**Assignment**.
Repeat exactly the lines from the first line of the records through the line containing "Privacy Policy (1625, 1937)", and nothing more.

Collected data entries:
++++++++++
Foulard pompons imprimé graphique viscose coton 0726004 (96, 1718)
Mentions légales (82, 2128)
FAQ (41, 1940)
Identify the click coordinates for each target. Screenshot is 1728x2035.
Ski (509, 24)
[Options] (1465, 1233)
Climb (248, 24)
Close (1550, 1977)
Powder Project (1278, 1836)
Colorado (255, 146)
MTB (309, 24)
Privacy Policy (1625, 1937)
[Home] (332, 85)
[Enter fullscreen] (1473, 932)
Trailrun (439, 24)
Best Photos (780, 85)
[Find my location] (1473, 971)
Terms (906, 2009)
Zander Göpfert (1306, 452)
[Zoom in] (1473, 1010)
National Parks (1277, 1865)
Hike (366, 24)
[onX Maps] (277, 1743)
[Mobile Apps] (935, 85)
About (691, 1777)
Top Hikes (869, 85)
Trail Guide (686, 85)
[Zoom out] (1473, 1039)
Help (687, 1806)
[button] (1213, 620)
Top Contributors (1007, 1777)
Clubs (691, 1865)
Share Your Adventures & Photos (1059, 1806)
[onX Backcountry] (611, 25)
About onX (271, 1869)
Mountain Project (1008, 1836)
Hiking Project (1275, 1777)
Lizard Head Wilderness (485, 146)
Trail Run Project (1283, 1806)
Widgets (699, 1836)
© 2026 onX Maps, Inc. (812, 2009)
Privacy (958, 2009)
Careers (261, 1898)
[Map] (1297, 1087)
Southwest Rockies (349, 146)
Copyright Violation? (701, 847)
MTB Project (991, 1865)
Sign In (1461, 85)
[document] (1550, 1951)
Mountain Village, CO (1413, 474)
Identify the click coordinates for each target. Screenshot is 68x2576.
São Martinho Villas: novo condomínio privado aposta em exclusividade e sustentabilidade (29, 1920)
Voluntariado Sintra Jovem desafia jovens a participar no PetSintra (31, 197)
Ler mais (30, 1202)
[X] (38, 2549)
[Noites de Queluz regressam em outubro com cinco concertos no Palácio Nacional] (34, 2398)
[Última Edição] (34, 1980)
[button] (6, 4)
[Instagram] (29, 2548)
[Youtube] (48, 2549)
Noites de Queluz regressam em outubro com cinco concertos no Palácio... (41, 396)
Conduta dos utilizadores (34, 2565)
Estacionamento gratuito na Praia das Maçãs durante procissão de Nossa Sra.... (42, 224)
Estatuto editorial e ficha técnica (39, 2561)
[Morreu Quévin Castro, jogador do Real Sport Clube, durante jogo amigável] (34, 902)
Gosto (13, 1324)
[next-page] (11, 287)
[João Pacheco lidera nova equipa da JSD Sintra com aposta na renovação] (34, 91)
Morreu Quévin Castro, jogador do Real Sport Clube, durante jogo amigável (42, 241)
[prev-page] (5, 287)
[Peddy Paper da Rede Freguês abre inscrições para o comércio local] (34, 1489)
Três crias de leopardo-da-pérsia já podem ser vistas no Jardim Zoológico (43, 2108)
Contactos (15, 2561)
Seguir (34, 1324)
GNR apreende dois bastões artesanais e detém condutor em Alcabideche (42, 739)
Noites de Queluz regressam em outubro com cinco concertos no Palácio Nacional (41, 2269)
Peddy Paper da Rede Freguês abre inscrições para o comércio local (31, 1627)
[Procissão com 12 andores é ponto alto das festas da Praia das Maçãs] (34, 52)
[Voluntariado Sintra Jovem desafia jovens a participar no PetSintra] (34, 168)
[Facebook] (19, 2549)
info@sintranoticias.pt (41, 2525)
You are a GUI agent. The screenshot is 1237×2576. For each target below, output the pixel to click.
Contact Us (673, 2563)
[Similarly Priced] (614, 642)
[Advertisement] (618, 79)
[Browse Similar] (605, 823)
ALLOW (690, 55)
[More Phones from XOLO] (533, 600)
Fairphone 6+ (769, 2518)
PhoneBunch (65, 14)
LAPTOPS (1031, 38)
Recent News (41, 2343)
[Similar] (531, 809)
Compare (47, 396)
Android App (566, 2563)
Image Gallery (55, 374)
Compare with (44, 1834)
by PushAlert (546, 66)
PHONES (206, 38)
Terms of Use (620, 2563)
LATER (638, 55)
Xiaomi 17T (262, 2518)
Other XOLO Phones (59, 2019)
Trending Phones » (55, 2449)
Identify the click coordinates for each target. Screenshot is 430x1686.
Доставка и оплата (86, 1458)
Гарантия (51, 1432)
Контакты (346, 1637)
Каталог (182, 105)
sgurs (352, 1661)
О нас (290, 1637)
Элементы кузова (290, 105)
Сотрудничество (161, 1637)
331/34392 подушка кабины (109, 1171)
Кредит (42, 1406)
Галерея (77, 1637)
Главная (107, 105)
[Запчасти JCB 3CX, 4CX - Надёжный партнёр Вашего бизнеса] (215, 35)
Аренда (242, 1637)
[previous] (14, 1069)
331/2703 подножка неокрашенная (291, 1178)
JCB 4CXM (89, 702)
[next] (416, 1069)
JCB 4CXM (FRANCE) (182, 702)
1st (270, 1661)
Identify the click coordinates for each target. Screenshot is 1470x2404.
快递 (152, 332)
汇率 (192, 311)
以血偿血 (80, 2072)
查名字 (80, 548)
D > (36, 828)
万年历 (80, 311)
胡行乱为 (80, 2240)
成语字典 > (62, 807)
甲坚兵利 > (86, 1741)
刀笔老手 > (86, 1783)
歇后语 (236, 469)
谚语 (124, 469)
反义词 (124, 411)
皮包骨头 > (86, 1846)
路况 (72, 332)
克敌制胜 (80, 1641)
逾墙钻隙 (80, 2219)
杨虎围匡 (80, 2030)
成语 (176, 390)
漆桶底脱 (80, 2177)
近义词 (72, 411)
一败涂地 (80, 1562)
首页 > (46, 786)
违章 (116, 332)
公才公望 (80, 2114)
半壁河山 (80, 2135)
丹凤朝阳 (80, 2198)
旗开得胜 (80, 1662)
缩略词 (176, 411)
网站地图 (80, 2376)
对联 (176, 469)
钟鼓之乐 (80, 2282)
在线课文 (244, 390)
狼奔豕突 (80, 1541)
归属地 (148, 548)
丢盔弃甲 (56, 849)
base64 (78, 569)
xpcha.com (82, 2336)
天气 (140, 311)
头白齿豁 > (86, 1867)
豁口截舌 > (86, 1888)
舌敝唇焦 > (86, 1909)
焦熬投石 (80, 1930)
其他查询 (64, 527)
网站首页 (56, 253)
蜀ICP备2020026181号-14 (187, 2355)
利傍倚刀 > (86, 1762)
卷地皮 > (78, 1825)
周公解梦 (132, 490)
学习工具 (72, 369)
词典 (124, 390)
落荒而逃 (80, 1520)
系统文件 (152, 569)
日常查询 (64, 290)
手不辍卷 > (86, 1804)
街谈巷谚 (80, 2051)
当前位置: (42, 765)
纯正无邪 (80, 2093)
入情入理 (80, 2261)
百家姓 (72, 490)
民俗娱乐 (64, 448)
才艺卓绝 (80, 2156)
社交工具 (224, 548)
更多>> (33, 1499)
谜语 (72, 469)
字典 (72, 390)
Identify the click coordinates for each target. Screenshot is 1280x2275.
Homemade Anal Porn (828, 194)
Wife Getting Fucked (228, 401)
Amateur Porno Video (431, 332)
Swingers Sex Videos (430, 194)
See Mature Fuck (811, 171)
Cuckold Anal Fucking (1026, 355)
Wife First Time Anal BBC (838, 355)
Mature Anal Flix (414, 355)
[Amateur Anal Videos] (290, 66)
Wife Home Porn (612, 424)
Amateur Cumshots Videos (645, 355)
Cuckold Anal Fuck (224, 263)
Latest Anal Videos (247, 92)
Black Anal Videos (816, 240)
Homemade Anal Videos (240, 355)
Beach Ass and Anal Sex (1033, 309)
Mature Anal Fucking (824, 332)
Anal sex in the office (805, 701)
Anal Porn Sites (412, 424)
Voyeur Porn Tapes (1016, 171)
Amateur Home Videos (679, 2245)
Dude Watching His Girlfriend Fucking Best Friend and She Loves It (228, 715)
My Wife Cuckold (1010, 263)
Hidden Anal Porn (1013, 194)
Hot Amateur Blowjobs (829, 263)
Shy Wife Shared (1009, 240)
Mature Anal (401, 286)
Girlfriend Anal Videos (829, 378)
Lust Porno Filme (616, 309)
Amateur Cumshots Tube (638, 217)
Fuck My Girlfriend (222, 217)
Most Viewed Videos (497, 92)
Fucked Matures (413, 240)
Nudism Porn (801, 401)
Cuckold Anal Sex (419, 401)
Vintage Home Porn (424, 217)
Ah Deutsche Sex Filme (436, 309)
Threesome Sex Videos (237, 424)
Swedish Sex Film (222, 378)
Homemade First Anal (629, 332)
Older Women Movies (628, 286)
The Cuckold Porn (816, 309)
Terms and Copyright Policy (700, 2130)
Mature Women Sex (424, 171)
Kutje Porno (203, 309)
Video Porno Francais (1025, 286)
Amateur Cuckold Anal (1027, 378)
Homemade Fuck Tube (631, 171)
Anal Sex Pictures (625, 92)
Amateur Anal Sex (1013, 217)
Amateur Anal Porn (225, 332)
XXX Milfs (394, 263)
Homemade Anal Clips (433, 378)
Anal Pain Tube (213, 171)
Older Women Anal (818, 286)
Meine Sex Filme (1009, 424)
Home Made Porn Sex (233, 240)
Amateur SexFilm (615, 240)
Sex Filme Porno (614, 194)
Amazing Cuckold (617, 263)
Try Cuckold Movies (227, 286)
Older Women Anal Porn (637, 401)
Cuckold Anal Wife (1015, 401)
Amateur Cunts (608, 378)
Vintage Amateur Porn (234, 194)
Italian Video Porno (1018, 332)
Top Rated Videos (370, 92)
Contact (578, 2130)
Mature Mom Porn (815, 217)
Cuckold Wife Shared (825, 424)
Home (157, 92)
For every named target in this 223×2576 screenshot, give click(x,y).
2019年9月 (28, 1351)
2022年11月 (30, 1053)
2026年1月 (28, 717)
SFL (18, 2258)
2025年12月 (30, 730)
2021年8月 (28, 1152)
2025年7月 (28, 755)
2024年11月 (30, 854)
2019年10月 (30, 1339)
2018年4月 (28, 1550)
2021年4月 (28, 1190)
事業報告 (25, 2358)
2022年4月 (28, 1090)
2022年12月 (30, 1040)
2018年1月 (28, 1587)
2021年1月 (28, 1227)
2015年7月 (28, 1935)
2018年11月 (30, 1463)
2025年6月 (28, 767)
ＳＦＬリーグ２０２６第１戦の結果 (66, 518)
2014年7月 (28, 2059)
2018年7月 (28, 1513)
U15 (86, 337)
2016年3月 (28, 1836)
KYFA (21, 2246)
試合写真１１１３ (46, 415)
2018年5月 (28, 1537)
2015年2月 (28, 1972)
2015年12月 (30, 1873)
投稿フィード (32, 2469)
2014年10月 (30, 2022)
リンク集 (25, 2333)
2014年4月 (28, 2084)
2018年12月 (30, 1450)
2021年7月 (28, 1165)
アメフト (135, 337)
++++++++++
**Task answer**.
Foulard pompons imprimé graphique viscose coton 0726004 (96, 1718)
Mentions légales (82, 2128)
FAQ (41, 1940)
Identify the click coordinates for each target. Screenshot is 1728x2035.
Ski (509, 24)
[Options] (1465, 1233)
Climb (248, 24)
Close (1550, 1977)
Powder Project (1278, 1836)
Colorado (255, 146)
MTB (309, 24)
Privacy Policy (1625, 1937)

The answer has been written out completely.